Metadata-Version: 2.4
Name: spark-advisor-cli
Version: 0.1.5
Summary: AI-powered Apache Spark job analyzer and configuration advisor
Project-URL: Homepage, https://github.com/pstysz/spark-advisor
Project-URL: Repository, https://github.com/pstysz/spark-advisor
Project-URL: Issues, https://github.com/pstysz/spark-advisor/issues
Project-URL: Documentation, https://github.com/pstysz/spark-advisor/blob/main/docs/architecture.md
Author: Pawel Stysz
License-Expression: Apache-2.0
Keywords: ai,apache-spark,claude,mcp,optimization,performance,spark
Classifier: Development Status :: 4 - Beta
Classifier: Environment :: Console
Classifier: Intended Audience :: Developers
Classifier: Intended Audience :: System Administrators
Classifier: License :: OSI Approved :: Apache Software License
Classifier: Programming Language :: Python :: 3
Classifier: Programming Language :: Python :: 3.12
Classifier: Programming Language :: Python :: 3.13
Classifier: Topic :: Software Development :: Quality Assurance
Classifier: Topic :: System :: Monitoring
Classifier: Typing :: Typed
Requires-Python: >=3.12
Requires-Dist: anthropic>=0.52
Requires-Dist: httpx>=0.28
Requires-Dist: orjson>=3.10
Requires-Dist: rich>=14
Requires-Dist: spark-advisor-analyzer
Requires-Dist: spark-advisor-hs-connector
Requires-Dist: spark-advisor-models
Requires-Dist: spark-advisor-rules
Requires-Dist: typer>=0.15
Description-Content-Type: text/markdown

# spark-advisor

AI-powered Apache Spark job analyzer and configuration advisor.

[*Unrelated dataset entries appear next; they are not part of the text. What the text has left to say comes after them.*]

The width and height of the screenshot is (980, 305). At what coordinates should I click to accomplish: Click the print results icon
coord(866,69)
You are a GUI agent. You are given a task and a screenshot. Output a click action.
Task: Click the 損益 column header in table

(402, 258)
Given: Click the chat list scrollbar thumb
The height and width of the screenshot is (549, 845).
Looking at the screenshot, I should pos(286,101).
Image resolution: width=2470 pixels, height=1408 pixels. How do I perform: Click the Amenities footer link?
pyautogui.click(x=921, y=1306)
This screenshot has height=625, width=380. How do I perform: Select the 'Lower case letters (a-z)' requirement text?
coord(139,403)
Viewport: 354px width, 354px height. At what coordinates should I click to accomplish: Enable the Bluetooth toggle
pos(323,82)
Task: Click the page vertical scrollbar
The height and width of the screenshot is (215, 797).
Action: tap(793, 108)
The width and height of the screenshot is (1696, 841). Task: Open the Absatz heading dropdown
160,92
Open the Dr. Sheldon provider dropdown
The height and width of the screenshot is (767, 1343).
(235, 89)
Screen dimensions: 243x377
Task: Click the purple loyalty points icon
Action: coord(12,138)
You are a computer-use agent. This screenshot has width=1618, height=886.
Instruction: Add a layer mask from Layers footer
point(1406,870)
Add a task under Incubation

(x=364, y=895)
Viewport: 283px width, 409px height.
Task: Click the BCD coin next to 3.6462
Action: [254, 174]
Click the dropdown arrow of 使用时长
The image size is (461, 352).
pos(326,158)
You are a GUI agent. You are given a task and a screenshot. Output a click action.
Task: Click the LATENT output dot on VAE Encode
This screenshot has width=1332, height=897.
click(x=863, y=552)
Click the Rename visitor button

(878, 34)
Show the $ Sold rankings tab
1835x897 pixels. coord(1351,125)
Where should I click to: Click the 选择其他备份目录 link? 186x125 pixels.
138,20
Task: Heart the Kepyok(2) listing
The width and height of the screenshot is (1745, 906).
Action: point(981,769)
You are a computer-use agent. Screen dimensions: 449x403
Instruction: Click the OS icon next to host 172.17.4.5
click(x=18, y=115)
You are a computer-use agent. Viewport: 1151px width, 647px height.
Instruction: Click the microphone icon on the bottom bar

**Stop guessing Spark configs. Let data and AI tell you what's wrong.**

## Install

```bash
pip install spark-advisor-cli
```

## Quick Start

```bash
# Analyze from event log file (rules-only, free)
spark-advisor analyze /path/to/event-log.json.gz --no-ai

# Analyze with AI recommendations
export ANTHROPIC_API_KEY=sk-ant-...
spark-advisor analyze /path/to/event-log.json.gz

# Analyze from History Server
spark-advisor analyze app-20250101120000-0001 -hs http://yarn:18080

# Agent mode (multi-turn AI analysis)
spark-advisor analyze /path/to/event-log.json.gz --agent

# Scan recent jobs
spark-advisor scan -hs http://yarn:18080 --limit 20
```

## What it detects

11 deterministic rules: data skew, disk spill, GC pressure, shuffle partitions, executor idle, task failures, small files, broadcast join threshold, serializer choice, dynamic allocation, memory overhead.

## Links

- [Full documentation and architecture](https://github.com/pstysz/spark-advisor)
- [MCP Server setup (Claude Desktop / Cursor)](https://github.com/pstysz/spark-advisor/blob/main/docs/mcp-setup.md)
- [Contributing](https://github.com/pstysz/spark-advisor/blob/main/CONTRIBUTING.md)

## License

Apache 2.0